By the testimony of the bookkeeper it would appear that losses on bills of goods, sold by appellee prior to his quitting his employment, were ascertained after the rendition of the account claimed to be an account stated, which, if apportioned under the terms of the contract, would more than offset the balance there shown to be due to appellee. Ho statement of such loss was, however, furnished to appellee until .after he had begun this suit—about six months after the account rendered was furnished appellee. On the other hand, this same witness testified to certain facts concerning outstanding accounts of goods sold by appellee, from which, if standing alone, the jury might, perhaps, have found that an additional amount was owing to appellee, and they seem in fact to have done so, although such increased sum was remitted from the verdict.
We can not assent to appellee’s contention that the statement furnished to him was equivalent to an account stated, in the legal significance of that term, and, as such, conclusive between the parties to it, except for fraud, mistake or plain error shown.

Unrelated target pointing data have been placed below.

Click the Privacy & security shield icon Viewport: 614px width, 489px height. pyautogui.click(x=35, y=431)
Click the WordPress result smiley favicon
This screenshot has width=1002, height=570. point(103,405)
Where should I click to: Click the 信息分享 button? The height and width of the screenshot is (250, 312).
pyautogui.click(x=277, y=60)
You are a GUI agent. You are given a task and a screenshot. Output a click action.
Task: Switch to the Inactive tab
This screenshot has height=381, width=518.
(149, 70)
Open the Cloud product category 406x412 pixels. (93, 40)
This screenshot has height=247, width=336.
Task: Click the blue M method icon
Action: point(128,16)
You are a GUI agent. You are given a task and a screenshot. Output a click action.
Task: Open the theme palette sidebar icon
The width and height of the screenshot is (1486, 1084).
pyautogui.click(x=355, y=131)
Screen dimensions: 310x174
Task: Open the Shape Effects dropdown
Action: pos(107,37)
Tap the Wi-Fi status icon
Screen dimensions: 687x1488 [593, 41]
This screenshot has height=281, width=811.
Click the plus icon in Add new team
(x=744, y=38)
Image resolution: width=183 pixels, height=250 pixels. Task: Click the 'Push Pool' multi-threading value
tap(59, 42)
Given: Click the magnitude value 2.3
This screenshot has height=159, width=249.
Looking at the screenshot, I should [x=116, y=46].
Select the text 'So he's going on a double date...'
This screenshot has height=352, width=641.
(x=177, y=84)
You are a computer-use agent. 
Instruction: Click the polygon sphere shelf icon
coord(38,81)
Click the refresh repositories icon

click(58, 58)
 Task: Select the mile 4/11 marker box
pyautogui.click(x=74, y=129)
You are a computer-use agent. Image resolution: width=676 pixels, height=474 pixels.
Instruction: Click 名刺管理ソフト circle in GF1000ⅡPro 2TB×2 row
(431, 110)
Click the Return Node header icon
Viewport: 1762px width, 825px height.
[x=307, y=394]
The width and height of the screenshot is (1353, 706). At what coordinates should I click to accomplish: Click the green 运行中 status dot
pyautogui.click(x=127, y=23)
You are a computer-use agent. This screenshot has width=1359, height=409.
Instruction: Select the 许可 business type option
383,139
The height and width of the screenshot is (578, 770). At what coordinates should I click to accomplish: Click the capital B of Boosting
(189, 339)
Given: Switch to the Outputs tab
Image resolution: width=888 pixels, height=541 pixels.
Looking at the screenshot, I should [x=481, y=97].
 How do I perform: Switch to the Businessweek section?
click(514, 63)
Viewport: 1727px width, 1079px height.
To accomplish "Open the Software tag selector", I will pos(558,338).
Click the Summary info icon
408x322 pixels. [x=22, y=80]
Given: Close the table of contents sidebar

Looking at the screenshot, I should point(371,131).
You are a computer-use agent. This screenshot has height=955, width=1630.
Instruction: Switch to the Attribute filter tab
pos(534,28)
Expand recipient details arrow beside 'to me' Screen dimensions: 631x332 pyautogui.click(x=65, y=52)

Bouvier (Law Dictionary) defines an account stated to be: “ An agreed balance of accounts. An account which has been examined and accepted by the parties.”
It seems that it was the custom between the parties to furnish appellee with a statement soon after the end of each month, showing the commissions earned by him upon sales made by him during the month, and to charge him with ten per cent thereof as a reserve or retention fund to abide the ascertainment, later on, of losses, if any, upon goods so sold, as it was provided by the contract should be done. The goods were not sold for cash, but upon credits of thirty or sixty days, and in the nature of things it could not be known at the end of a month what the percentage of loss would be upon sales the term of credit for which had not expired.
True, the parties might have agreed at the time appellee quit his employment that no part of losses, if any, upon sales for which the term of credit had not expired, should be borne by appellee, and the contract in such respect be abrogated, but there is no evidence of such an agreement.
There is no evidence that appellant ever saw the statement of January 3d after it was made out by the bookkeeper, or that the bookkeeper had any authority to in any respect change or abrogate the provisions of the contract. Bf or is there any evidence that appellant and appellee ever agreed upon such statement as being final and correct. The only evidence in such respect is that appellee requested appellant to give him a statement of how much was due him, and that the bookkeeper made out and gave to appellee the account of January 3d.
Such falls far short of being an account stated, binding in law upon the parties. The clear inference is, as testified by the bookkeeper, that it was made and given as a statement for the month of December only, without reference to losses that might be subsequently ascertained. Except upon the theory that the statement furnished appellee constituted an account stated, which, we hold, is not sustainable under the proof as made, the evidence did not warrant a verdict in favor of appellee.
We expressly refrain from all opinion upon the case as it may be made to appear upon a fuller inquiry into the accounts kept by appellant than was had by appellee under the account stated theory upon which his case was tried. He staked his case below and has done so here upon that theory.
In his brief he says, “ the only question in this case is whether the statement * * * was an account stated.”
We therefore discuss nothing else, and, it being plainly not such, we are reluctantly (the amount involved being so small) compelled to reverse the judgment and remand the cause for another trial. Eeversed and remanded.